The results suggest that the inclusion of patient couple’s clinical features along with blastocyst images increases live birth prediction accuracy.

Funding:

Natural Sciences and Engineering Research Council of Canada and the Canada Research Chairs Program.

Article activity feed

  1. eLife assessment

    This manuscript provides important findings that have practical implications for reproductive medicine and would be of interest to IVF specialists. Based on the compelling strength of evidence, the authors present significant results on improving the predictive value of the live birth model based on blastocyst evaluation and clinical features. However, some methodological information should be added to improve the reproducibility of the study results.

  2. Reviewer #1 (Public Review):

    This work provides a new multimodal blastocyst evaluation method utilising both blastocyst images and patient couple's clinical features (e.g., maternal age, hormone profiles, endometrium thickness, and semen quality) to predict live birth outcomes.
    The manuscript was reviewed using the checklist from the "Transparent reporting of a multivariable prediction model for individual prognosis or diagnosis (TRIPOD): The TRIPOD statement" (https://www.equator-network.org/reporting-guidelines/tripod-statement/ ). Generally, the authors have achieved their aims, and the results support their conclusions.

    The major study strengths are as follows:

    The study dataset consists of a huge amount (17,580) of blastocysts with known live birth outcomes, as well as blastocyst images, and data included the clinical features of couples.
    The authors developed a new artificial intelligence model consisting of a convolutional neural network to process blastocyst images and a multilayer perceptron to process patient couple's clinical features. This model demonstrated an AUC of 0.77 for live birth prediction, which is significantly higher than that achieved by the previously developed models. The conclusions of this paper are mainly well supported by the data.

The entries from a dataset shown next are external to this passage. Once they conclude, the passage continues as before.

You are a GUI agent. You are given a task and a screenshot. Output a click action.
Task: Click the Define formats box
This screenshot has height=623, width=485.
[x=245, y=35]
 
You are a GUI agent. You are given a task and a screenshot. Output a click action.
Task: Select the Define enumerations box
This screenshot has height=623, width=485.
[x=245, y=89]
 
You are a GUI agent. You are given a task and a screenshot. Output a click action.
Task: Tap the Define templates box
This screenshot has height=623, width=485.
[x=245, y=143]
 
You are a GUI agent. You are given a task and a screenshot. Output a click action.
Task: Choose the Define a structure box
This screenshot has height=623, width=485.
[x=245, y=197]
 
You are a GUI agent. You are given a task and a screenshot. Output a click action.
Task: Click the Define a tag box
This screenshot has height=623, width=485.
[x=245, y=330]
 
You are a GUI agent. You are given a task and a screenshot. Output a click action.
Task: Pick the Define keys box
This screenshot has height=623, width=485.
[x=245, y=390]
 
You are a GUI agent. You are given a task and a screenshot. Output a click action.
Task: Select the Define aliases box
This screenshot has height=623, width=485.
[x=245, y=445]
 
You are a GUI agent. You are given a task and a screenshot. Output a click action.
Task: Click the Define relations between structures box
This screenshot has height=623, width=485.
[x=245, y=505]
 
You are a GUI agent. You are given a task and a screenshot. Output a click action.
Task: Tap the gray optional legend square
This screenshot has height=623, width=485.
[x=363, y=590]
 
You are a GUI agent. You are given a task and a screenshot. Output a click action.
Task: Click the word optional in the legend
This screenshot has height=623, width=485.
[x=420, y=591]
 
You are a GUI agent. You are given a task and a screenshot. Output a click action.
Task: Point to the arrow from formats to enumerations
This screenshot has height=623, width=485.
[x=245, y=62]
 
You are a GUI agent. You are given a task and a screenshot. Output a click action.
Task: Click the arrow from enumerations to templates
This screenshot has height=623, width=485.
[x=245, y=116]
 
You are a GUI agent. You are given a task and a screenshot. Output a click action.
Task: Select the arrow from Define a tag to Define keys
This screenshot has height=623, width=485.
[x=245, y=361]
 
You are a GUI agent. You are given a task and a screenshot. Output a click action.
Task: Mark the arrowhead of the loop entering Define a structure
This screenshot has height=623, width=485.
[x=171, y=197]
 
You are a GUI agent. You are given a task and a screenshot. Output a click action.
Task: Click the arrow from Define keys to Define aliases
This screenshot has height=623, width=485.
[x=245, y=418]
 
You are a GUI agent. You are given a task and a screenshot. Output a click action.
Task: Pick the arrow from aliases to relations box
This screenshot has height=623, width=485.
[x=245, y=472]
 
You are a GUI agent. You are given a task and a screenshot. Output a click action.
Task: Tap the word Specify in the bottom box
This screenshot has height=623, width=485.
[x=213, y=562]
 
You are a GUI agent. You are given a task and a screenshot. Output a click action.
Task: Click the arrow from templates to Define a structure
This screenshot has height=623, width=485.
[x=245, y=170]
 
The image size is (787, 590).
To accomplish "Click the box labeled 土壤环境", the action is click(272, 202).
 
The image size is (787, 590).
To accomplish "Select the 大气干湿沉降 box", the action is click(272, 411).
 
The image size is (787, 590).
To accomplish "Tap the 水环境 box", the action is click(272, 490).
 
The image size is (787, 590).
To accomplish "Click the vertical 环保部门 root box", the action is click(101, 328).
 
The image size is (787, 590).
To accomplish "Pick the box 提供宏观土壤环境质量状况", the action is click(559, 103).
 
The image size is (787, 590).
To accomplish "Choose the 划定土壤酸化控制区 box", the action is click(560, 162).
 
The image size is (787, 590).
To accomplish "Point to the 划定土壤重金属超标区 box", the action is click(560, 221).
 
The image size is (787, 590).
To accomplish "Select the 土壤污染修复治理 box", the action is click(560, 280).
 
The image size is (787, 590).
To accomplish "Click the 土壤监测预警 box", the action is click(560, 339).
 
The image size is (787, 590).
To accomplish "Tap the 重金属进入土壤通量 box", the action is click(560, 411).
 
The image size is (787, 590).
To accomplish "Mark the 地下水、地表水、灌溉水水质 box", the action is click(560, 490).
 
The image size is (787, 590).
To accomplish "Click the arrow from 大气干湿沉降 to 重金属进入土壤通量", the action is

    Nevertheless, there are some weaknesses:

    Regarding testosterone, the method of testosterone assessment is essential. The statistical significance of testosterone as a predictor could change when calculated free T or bioavailable testosterone is used.

    According to the data presented in Supplementary Table 1, there are more than 15 statistically significant predictors of live birth. However, the value of predictive significance is presented only for 15 (Fig. 3).

  3. Reviewer #2 (Public Review):

    In this article, a multi-modal strategy for live birth prediction is proposed using blastocyst images and clinical features. The CNN architecture is used for the imaging dataset, while an MLP is built for the clinical features, and the final model is developed by concatenating CNN and MLP features. 17,580 samples are used for training and testing the model. The proposed model performed significantly better than the previous ones, with an AUC of 0.77.

    By creating activation maps in both scenarios: I) when imaging and clinical features were used, and II) when only imaging data was used, authors highlight the parts of images that are crucial for predictions. Their results confirm the benefits of utilizing multi-modal datasets.

    However, the manuscript is currently lacking crucial methodological information that is necessary to judge the validity of various claims.
    Furthermore, it lacks discussion of the potential applications of the proposed model in clinical settings.